TOKYO (Reuters) – Japan will likely see more financial tie-ups that extend beyond traditional boundaries similar to those signed between internet banking giant SBI Holdings Inc and regional banks, the country’s senior financial regulator said.
Advances in financial technology could trigger structural changes in Japan’s banking industry by breaking barriers between lending and other services, said Teruhisa Kurita, who oversees bank supervision at the Financial Services Agency (FSA).
“We’ll likely see more such cases as industry boundaries start to disappear,” Kurita said of SBI’s string of tie-ups with regional banks. “There could be combinations we never thought about,” he told Reuters on Friday.

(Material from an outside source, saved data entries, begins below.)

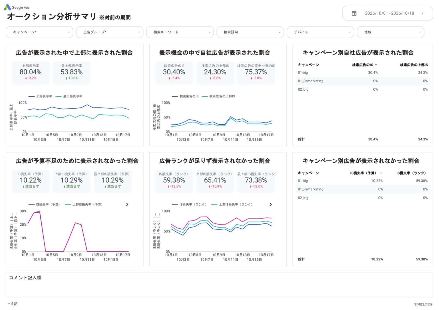Click right chevron on rank-loss chart legend
The width and height of the screenshot is (439, 310).
point(270,204)
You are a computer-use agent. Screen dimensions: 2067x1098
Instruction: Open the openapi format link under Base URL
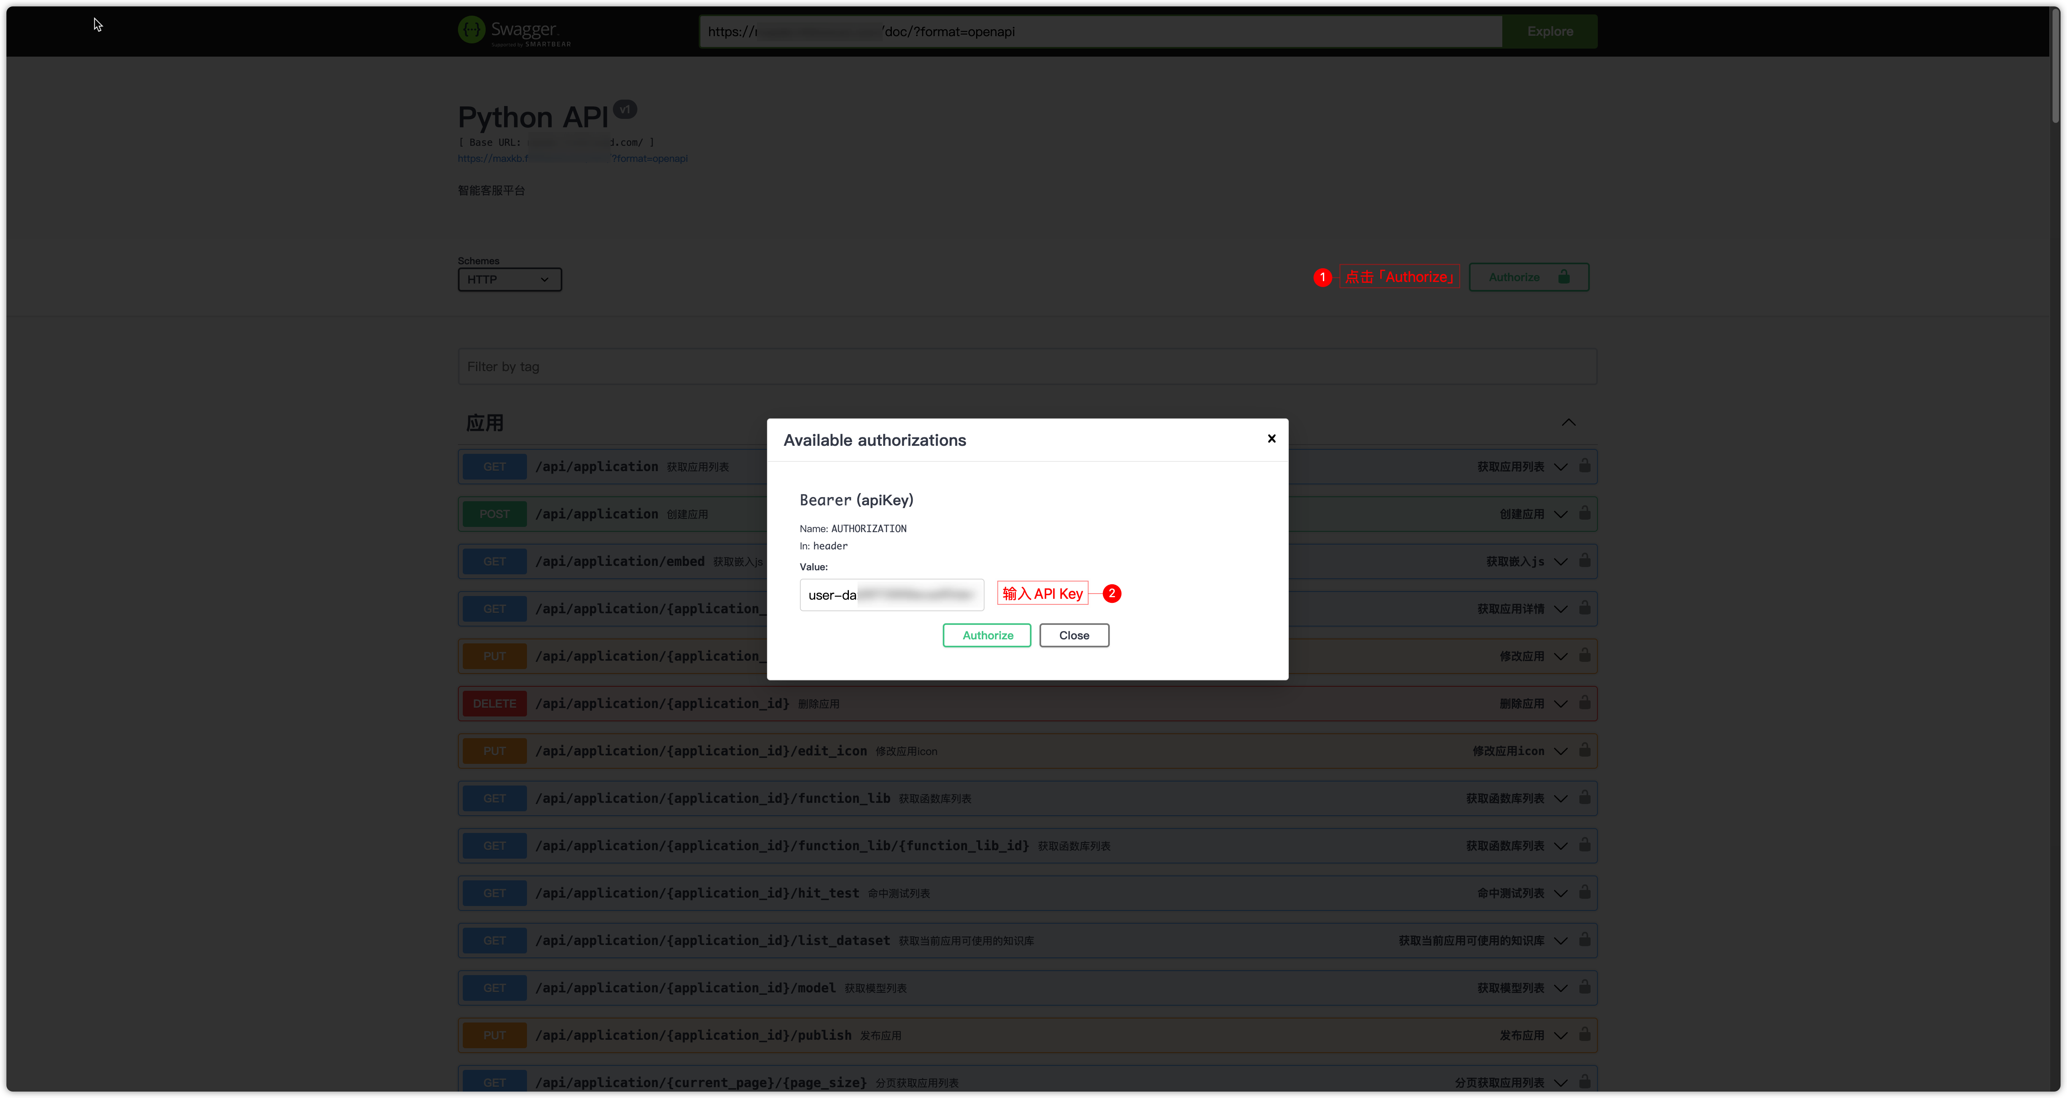tap(571, 158)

Years of ultra-low interest rates and a dwindling local population have hurt profits of regional banks, prodding some to consolidate or sign business tie-ups with each other to survive.
Some have joined forces with SBI, a newcomer in the industry strong on on-line banking. SBI already owns stakes in a handful of regional lenders in a drive to create a nationwide group.
Kurita said while consolidation is among options, it was not the only way for regional banks to survive.
“I don’t think it’s a question about the number of banks,” he said, when asked whether Japan’s regional banking industry was over-crowded. “What’s important is for each regional bank to be clear about what business model it is pursuing.”
With more than 70% of regional banks suffering red ink or shrinking profits, the government has laid the groundwork for them to consolidate or seek new businesses.
Top government spokesman Yoshihide Suga, who is emerging as a strong candidate to as next prime minister, told Reuters more consolidation among regional banks was necessary.
“Conditions surrounding Japan’s banking industry are very severe,” Kurita said. “We’re experiencing huge changes. Unless you adapt to these changes, it’s hard to survive.”